> [Texte de l'exercice]:

Un ancien ambassadeur britannique, Oliver Miles, a écrit que, « Le gouvernement [Cameron] semble suivre l’exemple de Tony Blair, qui a ignoré les conseils importants du ministère des affaires étrangères, du MI5 et du MI6, sur notre politique au Moyen-Orient — et en particulier nos guerres au Moyen-Orient — qui ont été un des principaux facteurs de recrutement de musulmans britanniques pour le terrorisme ici ».

ISIS est la progéniture de ceux de Washington, Londres et Paris, qui, en conspirant afin de détruire l’Irak, la Syrie et la Libye, ont commis un crime épique contre l’humanité. Comme Pol Pot et les Khmers Rouges, ISIS est la mutation issue de la terreur Occidentale propagée par une élite impérialiste, pas le moins du monde découragée par les conséquences des actions prises à distance géographiquement et culturellement.

> [Vos consignes]:
A: Reprenez le passage du texte sur ISIS et les guerres occidentales au Moyen-Orient qui commence aux mots "Un ancien ambassadeur" et se termine après "géographiquement et culturellement.". Changez-y "Washington" en "Berlin".
B: Poursuivez le texte sur ISIS et les guerres occidentales au Moyen-Orient après sa dernière phrase.

> [Contenu des données]:

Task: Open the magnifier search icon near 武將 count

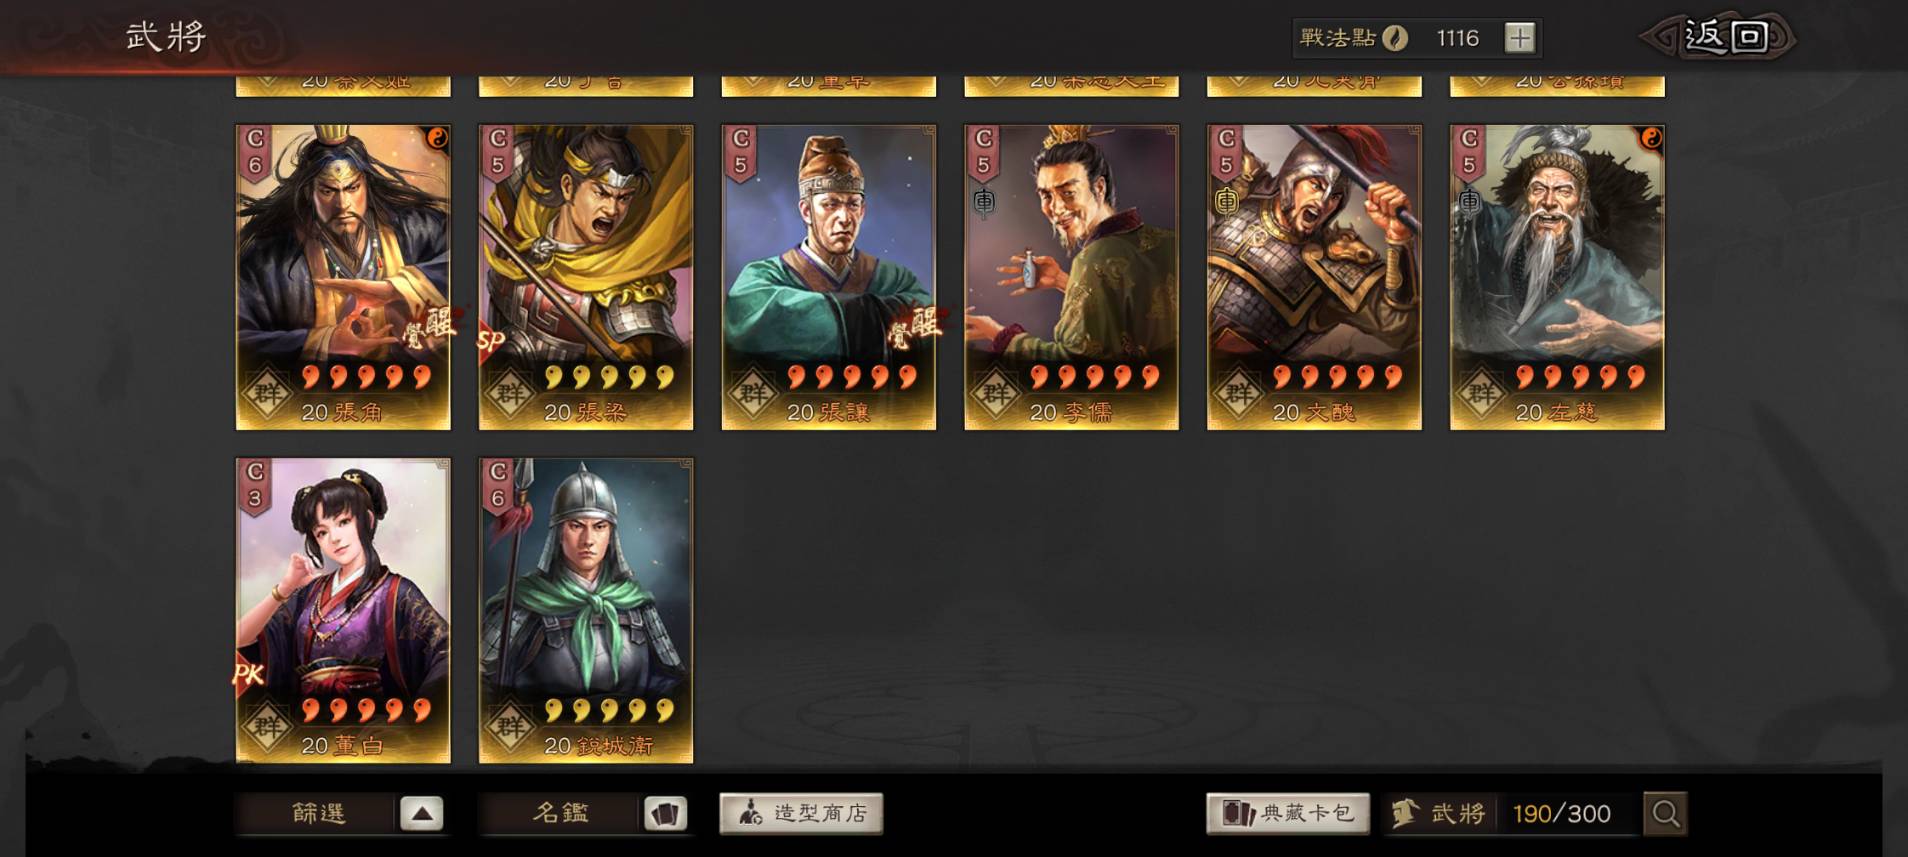Action: [1665, 813]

> [Réponses par consigne]:
A:
Un ancien ambassadeur britannique, Oliver Miles, a écrit que, « Le gouvernement [Cameron] semble suivre l’exemple de Tony Blair, qui a ignoré les conseils importants du ministère des affaires étrangères, du MI5 et du MI6, sur notre politique au Moyen-Orient — et en particulier nos guerres au Moyen-Orient — qui ont été un des principaux facteurs de recrutement de musulmans britanniques pour le terrorisme ici ».

ISIS est la progéniture de ceux de Berlin, Londres et Paris, qui, en conspirant afin de détruire l’Irak, la Syrie et la Libye, ont commis un crime épique contre l’humanité. Comme Pol Pot et les Khmers Rouges, ISIS est la mutation issue de la terreur Occidentale propagée par une élite impérialiste, pas le moins du monde découragée par les conséquences des actions prises à distance géographiquement et culturellement.

B:
Leur culpabilité est tabou dans « nos » sociétés, et leurs complices sont ceux qui suppriment cette vérité critique.

Il y a 23 ans, un holocauste a isolé l’Irak, immédiatement après la première guerre du golfe, lorsque les USA et la Grande-Bretagne ont détourné le conseil de sécurité des nations unies et imposé des « sanctions » punitives à la population irakienne — renforçant ironiquement l’autorité domestique de Saddam Hussein. Cela s’apparentait à un siège médiéval.

Presque tout ce qui servait au maintien de tout état moderne fut, dans leur jargon, « bloqué » — de la chlorine, pour rendre potable l’eau, aux stylos d’écoles, en passant par les pièces pour machines à rayons X, les antalgiques communs, et les médicaments pour combattre les cancers auparavant inconnus, nés de la poussière des champs de bataille du Sud, contaminée par l’uranium appauvri.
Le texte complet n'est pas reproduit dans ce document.